Data extract:
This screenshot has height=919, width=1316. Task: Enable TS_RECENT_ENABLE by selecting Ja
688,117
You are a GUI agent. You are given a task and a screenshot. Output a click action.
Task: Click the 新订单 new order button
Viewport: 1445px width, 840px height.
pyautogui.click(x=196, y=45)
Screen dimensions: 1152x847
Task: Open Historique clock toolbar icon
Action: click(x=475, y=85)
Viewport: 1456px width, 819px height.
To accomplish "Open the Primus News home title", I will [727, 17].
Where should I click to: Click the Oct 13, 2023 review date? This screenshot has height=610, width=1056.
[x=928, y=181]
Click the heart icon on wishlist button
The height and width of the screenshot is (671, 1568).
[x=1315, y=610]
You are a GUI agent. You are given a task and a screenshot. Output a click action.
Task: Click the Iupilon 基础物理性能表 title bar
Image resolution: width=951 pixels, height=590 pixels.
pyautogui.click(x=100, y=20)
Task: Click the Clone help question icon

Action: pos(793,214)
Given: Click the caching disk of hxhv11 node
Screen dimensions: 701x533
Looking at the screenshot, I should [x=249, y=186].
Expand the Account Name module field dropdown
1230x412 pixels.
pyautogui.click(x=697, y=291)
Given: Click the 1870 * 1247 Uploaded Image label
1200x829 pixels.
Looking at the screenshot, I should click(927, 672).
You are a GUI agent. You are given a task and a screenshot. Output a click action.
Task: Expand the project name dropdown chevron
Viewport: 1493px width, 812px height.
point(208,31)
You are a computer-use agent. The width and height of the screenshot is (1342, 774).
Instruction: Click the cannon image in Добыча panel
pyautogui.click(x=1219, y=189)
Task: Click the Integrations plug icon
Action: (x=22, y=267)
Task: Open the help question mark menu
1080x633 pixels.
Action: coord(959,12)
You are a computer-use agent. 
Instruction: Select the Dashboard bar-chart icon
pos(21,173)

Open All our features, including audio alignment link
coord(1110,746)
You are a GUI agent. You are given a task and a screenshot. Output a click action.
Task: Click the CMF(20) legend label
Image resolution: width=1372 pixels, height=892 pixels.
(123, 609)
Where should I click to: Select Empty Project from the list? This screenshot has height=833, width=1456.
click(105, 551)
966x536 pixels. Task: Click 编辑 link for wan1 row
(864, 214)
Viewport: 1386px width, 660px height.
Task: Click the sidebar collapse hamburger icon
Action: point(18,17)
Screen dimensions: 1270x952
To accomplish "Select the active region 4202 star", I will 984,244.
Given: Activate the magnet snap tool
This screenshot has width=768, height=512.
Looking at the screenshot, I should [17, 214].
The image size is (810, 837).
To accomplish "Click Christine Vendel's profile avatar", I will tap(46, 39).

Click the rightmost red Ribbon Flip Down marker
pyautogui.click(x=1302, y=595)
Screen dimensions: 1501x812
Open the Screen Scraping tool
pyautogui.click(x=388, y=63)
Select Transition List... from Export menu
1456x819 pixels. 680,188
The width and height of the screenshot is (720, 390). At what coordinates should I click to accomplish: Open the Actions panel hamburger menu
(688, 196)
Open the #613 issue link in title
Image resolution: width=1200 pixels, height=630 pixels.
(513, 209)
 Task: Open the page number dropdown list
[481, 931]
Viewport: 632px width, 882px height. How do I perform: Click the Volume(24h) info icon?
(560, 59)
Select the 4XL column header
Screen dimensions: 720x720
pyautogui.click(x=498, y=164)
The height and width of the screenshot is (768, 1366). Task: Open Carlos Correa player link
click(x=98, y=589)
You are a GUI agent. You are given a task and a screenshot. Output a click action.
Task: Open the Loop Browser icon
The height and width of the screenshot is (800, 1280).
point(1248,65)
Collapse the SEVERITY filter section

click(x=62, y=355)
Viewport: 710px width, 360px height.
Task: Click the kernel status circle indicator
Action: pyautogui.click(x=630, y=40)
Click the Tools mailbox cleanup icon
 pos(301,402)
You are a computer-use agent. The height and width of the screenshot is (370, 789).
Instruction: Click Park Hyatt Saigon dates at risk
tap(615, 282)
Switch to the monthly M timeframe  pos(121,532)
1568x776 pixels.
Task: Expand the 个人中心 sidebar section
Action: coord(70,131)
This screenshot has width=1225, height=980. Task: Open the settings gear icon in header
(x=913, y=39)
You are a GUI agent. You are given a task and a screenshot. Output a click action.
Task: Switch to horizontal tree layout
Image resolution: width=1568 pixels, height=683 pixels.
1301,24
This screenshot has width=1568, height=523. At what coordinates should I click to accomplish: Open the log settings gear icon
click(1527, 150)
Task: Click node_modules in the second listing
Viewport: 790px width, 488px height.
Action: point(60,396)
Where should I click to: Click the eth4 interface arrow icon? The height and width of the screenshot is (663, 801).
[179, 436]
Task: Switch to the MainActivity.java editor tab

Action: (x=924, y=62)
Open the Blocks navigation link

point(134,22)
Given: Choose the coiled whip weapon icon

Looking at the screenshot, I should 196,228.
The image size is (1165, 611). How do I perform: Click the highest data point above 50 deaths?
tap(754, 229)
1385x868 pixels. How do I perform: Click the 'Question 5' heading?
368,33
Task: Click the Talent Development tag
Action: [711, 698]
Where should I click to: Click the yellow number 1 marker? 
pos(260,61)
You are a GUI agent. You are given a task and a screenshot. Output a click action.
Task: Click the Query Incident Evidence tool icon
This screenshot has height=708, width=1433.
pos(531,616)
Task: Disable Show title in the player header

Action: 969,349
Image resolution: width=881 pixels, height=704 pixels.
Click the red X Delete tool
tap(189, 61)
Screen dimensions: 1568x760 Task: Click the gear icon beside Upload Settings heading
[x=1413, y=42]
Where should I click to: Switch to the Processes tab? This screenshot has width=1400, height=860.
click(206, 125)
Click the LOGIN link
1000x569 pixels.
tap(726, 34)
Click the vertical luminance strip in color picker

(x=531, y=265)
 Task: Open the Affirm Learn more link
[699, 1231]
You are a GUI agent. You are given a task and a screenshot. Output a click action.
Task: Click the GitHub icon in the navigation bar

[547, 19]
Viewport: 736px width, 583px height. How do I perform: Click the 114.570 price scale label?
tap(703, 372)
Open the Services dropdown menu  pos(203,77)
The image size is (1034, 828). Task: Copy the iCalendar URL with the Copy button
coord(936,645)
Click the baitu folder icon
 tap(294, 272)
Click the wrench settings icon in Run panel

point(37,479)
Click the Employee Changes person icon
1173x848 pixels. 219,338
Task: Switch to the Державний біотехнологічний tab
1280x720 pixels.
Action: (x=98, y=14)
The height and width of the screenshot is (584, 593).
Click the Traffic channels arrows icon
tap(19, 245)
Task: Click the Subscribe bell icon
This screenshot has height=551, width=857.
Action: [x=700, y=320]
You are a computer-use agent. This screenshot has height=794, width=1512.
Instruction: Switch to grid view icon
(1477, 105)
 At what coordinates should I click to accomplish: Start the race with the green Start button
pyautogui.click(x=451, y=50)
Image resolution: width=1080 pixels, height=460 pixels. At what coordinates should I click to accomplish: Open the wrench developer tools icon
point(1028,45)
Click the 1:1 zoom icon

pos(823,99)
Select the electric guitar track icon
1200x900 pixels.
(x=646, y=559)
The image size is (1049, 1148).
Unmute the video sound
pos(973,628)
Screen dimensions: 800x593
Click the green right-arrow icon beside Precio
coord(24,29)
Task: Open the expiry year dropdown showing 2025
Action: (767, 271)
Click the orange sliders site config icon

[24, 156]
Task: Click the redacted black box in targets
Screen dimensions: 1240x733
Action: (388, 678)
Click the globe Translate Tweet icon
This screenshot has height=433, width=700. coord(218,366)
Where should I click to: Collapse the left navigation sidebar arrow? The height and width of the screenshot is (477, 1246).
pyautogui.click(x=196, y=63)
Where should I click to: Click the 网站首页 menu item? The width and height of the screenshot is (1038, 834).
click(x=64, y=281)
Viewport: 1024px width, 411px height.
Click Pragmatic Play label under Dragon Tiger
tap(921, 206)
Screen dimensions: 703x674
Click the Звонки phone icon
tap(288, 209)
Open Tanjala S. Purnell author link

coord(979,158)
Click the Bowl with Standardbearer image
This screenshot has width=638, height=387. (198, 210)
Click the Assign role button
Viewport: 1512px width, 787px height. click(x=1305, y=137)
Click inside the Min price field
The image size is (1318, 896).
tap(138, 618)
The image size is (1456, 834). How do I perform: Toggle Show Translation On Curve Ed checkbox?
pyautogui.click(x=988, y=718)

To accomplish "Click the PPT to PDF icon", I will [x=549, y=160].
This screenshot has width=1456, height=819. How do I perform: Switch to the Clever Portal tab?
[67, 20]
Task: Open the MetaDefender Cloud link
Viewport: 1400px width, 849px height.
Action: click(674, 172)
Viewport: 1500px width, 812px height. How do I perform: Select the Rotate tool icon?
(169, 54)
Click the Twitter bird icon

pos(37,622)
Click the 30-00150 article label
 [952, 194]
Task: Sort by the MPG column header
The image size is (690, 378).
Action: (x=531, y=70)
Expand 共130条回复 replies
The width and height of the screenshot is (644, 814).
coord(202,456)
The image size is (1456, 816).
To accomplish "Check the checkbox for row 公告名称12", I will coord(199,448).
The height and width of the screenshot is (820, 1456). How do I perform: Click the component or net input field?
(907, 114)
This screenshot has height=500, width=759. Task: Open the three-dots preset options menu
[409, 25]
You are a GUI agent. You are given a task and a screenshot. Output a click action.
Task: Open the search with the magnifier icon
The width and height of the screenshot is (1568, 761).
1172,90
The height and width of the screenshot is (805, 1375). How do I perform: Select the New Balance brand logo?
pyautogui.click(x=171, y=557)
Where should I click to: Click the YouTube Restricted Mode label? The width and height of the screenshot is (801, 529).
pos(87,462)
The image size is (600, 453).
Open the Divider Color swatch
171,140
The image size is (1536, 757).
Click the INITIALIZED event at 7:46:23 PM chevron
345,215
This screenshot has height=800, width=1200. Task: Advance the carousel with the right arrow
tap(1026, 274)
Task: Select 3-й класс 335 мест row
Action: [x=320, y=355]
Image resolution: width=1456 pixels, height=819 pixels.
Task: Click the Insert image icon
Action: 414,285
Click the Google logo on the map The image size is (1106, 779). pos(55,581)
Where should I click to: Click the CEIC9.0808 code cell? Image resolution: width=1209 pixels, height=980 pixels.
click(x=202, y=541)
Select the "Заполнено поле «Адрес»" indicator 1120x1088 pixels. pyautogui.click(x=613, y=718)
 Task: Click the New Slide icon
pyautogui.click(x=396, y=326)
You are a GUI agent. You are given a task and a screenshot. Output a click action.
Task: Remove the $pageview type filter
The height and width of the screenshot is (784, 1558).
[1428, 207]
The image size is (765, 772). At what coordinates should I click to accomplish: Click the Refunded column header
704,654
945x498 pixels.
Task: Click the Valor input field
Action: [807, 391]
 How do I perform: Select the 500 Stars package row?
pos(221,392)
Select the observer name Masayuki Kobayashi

Instructions to follow: Could you give the entries between the lines holding "You are a computer-use agent. This" and "pyautogui.click(x=451, y=50)", inclusive, again, substituting "blue" for "green" and leaving everything else unchanged?

Reply to the exercise:
You are a computer-use agent. This screenshot has height=794, width=1512.
Instruction: Switch to grid view icon
(1477, 105)
 At what coordinates should I click to accomplish: Start the race with the blue Start button
pyautogui.click(x=451, y=50)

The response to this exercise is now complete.